Machine learning is also applied in the surveillance of conduct breaches by traders working for the financial institutions. Such breaches include trading violations that can lead to high financial and reputational costs for the institutions. Machine learning can be used to do the following.
Machine learning approaches can identify large and complex patterns in data allowing for a generation of systems that can analyze entire trading portfolios. These systems can also link trading information to behavioral information of a trader, including e-mail traffic, building check-in and checkout-times, phone calls, among others. Technologies, such as natural language processing and text mining, have made those sources machine-readable and suitable for automated analysis. A ‘normal’ behavior profile is established. When a trader’s behavior or the trading performance differs from what is labeled as normal, the system sends an alert to the financial institutions’ compliance team.
Supervisory learning approaches are hard to apply: There is a lack of labeled data to train algorithms as financial institutions are not able to share with the developer’s sensitive information about past breaches legally.
The “black box” character of learning approaches: A surveillance system should be auditable for both supervisors and compliance officers. Therefore, it should be clear to a compliance officer as to why specific behavior has set off an alert. However, this may be difficult for systems based entirely on machine learning due to their “black box” character of learning approaches.
Incorporating human decisions and behavioral traits: A learning system should be found on a behavioral science-based model that incorporates human decisions and behavioral traits. This model can address the lack of explanatory power of the machine learning approaches. All alerts from the system are based on deviations identified from the model. Moreover, the incorporation of machine learning approaches with the model creates a feedback loop in the system that enables adaption to the evolving behavior, taking in more data to be as close as possible to understanding a trader’s patterns.
Practice Question
What characteristics do the ability of machine learning methods to analyze very large amounts of data exhibit in the context of predictive analysis?

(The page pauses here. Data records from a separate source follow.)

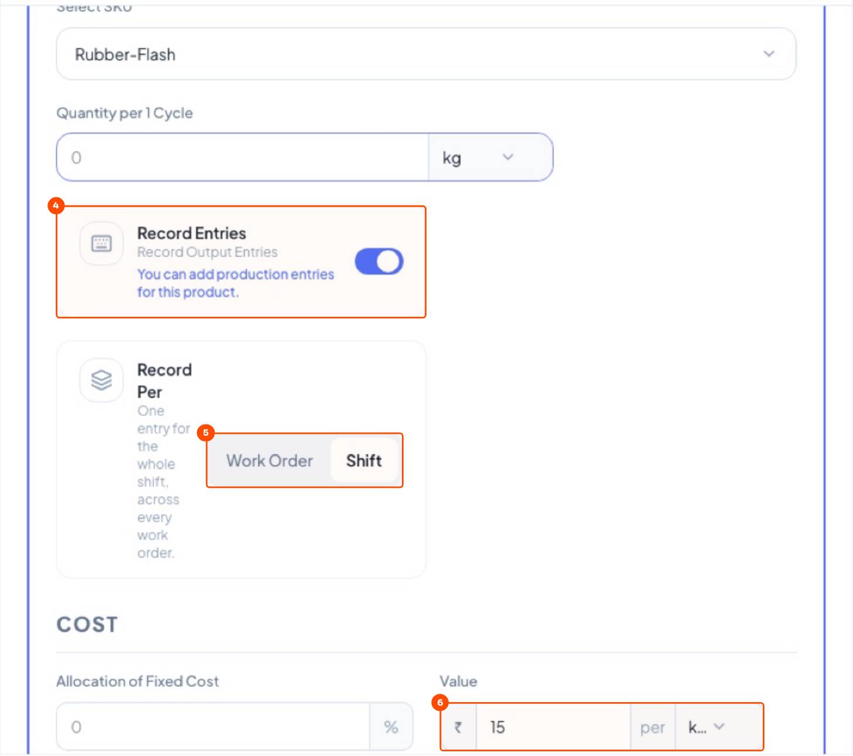853x756 pixels.
Task: Click the orange step 4 badge
Action: [x=56, y=206]
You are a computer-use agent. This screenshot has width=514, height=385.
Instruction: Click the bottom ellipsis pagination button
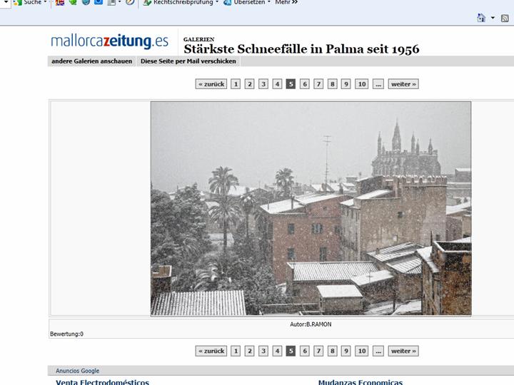tap(378, 351)
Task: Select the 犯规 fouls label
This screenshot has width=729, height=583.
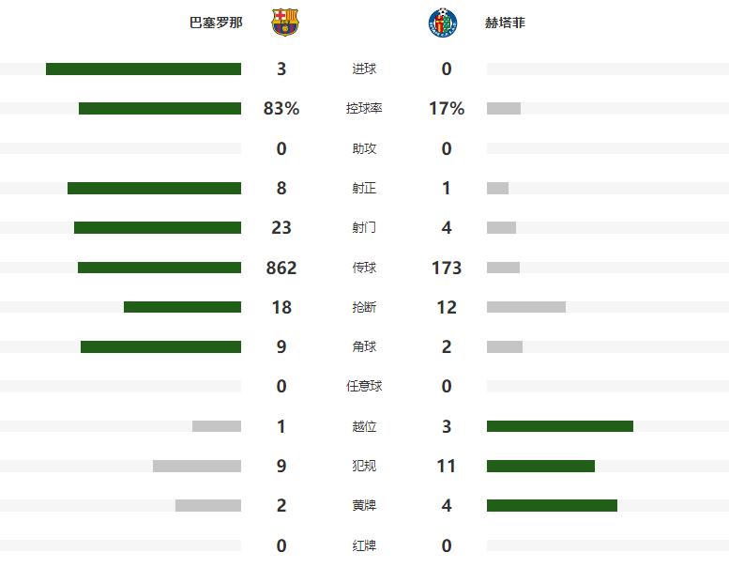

A. A possibility of performing an extensive analysis and outputting a single value (e.g. “true” or “false”)
B. A data output which requires a significant amount of manual correction to be useful
C. It gives a general idea of the factors involved in predictive analysis
D. It allows for high granularity and depth of the predictive analysis being performed
The correct answer is: D).
The ability of machine learning methods to analyze very large amounts of data, while offering a high granularity and depth of predictive analysis, can significantly improve analytical capabilities across risk management and compliance areas, such as money laundering detection and credit risk modeling.